You’ve said you believe Britain would be more effective within the EU in terms of fighting terrorism, organized crime, and mass migration. How so?
“Well, when I speak to University Canada West on Wednesday morning. I’m going to say there are three Ps. There’s power, where power lies. There’s protection, and that’s security, but it’s also about world trade and tariffs. And, it’s about people movements, with 19 million people actually on the move across the world outside their own boundaries displaced by war and division. And, we can only actually tackle those three Ps by actually being part of blocs, part of a world where people are cooperating in a relatively small continent geographically like Europe, but with a very large overall population, over 550 million within the 28 countries of the EU, we need cooperation to be able to tackle those global challenges, and they are global. But, within Europe as we’ve seen with the influx of migrants from Syria and other conflict zones, you’re going to have to deal them wherever you are. And, one of the twists of all of this is that Canada, with its organized migration policy, is actually taking a very large, a larger number per head of population into your country than we are, yet there is a panic going on within the United Kingdom about migration and we can only deal with that panic by sealing and dealing with the borders of Europe, not the borders of Britain.”

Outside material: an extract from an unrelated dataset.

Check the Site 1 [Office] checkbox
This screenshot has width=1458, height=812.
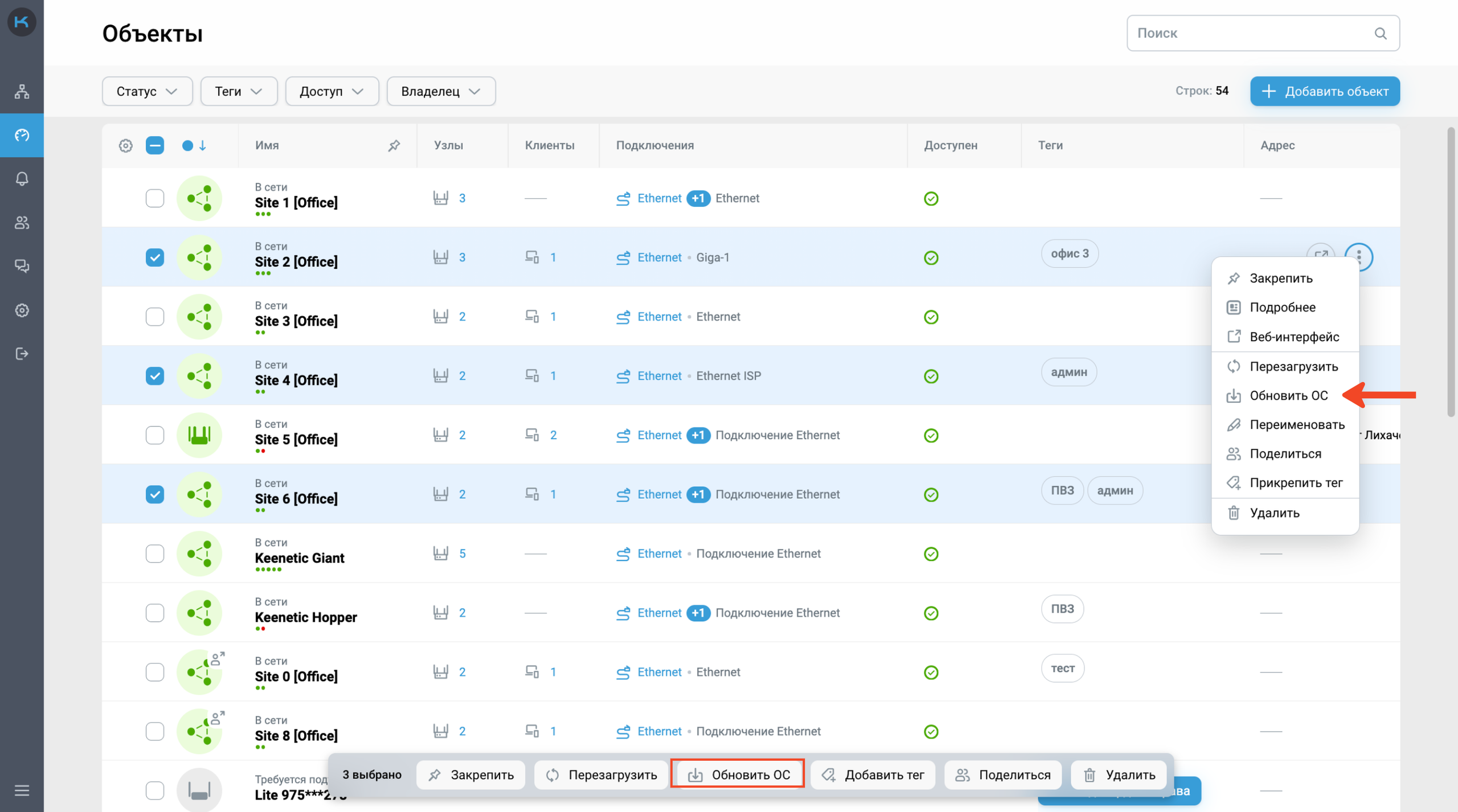point(154,198)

“Just to give you one example, John, when I was Home Secretary, we opened up the right to work of those countries which came into the European Union in 2004. They were from Eastern Europe. The largest of those was Poland. We said, ‘We want you to work legally and openly and pay tax and National Insurance.’ When we did that, we discovered that 40 per cent, 4-0 per cent, of those who actually registered to work and came out of the sub-economy, were already in the country. They were working and living illegally. So, we can’t delude ourselves, by somehow having the English Channel, or in the case of Donald Trump, building a wall along the border with Mexico, we can suddenly stop the flow of migrants. What we’ve got to do is to work together to have sensible, rational migration policies. And that applies equally, of course, to security as well.”
As you mentioned, you were the British Home Secretary during the time of 9/11. Is that when you realized the importance of cooperation when it comes to going after international terror?
“Yes, back in 1975, and that’s a long time ago now, when we had a vote on whether we should remain in the European Union, we’d only been in there three years, I voted to come out. And the reason I’ve changed my mind, is that the world has changed dramatically [since then]. September [11th] 2001 was one example of the way in which the way that world has changed and every incident that occurs has some knock-on effect as a nation, as a country. This applies to Canada as much as it does to the United Kingdom because of our common language, because of our common means of communication, because of our history, we all work together whatever happens. And actually, that’s not true of the world as a whole. We’re trying to get across to those in Britain that, whilst there are major challenges of rapid change, there are fears subliminal and otherwise of change in people’s faith and their language and their way of leaving, we’ve got to work out a way of dealing with that change in a sensible, thought-through, rational way. And simply putting up barriers, simply trying to pretend that we can stop people moving around the world, trying to pretend that we can deal with security on our own, is frankly nonsense, and that’s the message we’re trying to get across to persuade people within the UK to stay in the European Union, play their part, tackle bureaucracy, work with those of like mind who want a ‘people’s Europe’ instead of a bureaucratic, centralized Europe, and make sense of the world as it really is, rather than the world we’d wish it to be.”
David Blunkett will speak at the Downtown Vancouver campus of University Canada West at 9:30 a.m. on Wednesday. The Brexit referendum is set for June 23rd.